[FFmpeg-devel] QTRLE encode performance

Sun Feb 10 11:40:07 CET 2013

On Fri, Feb 08, 2013 at 05:10:09PM -0500, Malcolm Bechard wrote:
> On Fri, Feb 8, 2013 at 3:51 PM, Alexis Ballier <alexis.ballier at gmail.com>wrote:
> 
> > 2013/2/8 Alex Beregszaszi <alex at rtfs.hu>:
> > >> I don't know the quicktime encoder, but you should probably check the
> > >> filesize for the same color depth: ffmpeg's qtrle encoder is optimal
> > >> (in terms of output size), so it's likely a non-optimal heuristic is
> > >> much faster.
> > >
> > > If it is technically possible it would be nice to change qtlreenc to use
> > > ff_rle_encode and optimise/multithread the latter to benefit other
> > encoders
> > > using RLE.
> >
> > It's not exactly rle as in the ff_rle_encode sense: you can repeat n
> > times a pixel or have n raw pixels (which is what ff_rle_encode does
> > afaik) but also skip n pixels, meaning the pixels will be the same as
> > those from the previous frame.
> >
> > Also, it's probably way much harder to parallelize the rle encoder
> > than cutting each frame into # of theads parts of (# of lines / # of
> > threads) lines and encode them in parallel.
> >
> > Alexis.
> > _______________________________________________
> > ffmpeg-devel mailing list
> > ffmpeg-devel at ffmpeg.org
> > http://ffmpeg.org/mailman/listinfo/ffmpeg-devel
> >
> 
> Great info for all, thanks.
> I think it does make sense to just parallelize the for loop that calls
> qtrle_encode_line() to get started.

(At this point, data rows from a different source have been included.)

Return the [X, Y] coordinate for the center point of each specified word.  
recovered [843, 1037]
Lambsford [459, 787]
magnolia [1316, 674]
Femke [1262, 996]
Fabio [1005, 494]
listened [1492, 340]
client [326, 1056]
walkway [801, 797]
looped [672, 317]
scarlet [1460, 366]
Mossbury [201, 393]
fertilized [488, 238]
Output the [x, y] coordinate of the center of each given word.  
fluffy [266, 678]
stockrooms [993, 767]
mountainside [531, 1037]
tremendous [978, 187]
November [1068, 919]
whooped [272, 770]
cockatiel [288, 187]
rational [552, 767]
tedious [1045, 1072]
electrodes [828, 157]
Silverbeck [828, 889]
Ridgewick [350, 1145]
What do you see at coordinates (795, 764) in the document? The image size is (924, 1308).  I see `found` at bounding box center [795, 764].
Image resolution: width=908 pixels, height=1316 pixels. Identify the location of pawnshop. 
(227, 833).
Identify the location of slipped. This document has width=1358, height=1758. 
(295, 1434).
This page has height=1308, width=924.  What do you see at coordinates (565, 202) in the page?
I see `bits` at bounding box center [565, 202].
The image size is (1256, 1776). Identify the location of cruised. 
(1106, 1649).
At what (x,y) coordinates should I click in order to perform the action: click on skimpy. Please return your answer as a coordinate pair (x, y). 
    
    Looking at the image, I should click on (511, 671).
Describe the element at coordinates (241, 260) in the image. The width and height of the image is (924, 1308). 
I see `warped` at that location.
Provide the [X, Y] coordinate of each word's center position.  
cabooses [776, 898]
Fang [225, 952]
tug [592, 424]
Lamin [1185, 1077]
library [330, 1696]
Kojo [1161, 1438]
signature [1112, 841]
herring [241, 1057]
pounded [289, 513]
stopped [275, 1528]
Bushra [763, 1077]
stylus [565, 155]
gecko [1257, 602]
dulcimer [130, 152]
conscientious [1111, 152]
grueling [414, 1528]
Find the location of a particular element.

Any suggestion for the best file to use
> as a template for how encoding threading is done in ffmpeg?

It depends on how you want to parallelize.
If you want to split each frame into parts and encode each individually,
have a look at execute2 (used e.g. in DNxHD encoder).
Note that I have some doubts about how well this will work here.
Even though the RLE processing is independent, the output must still
be merged into one single buffer, which might be problematic.
The alternative is frame multithreading, but I don't know if we have any
encoders at all using that currently?
I'm not convinced it wouldn't be better to optimize in other ways,
because for screen capture stuff it actually is better to make it
do less so that other applications get more of the CPU instead of making
it use all CPUs.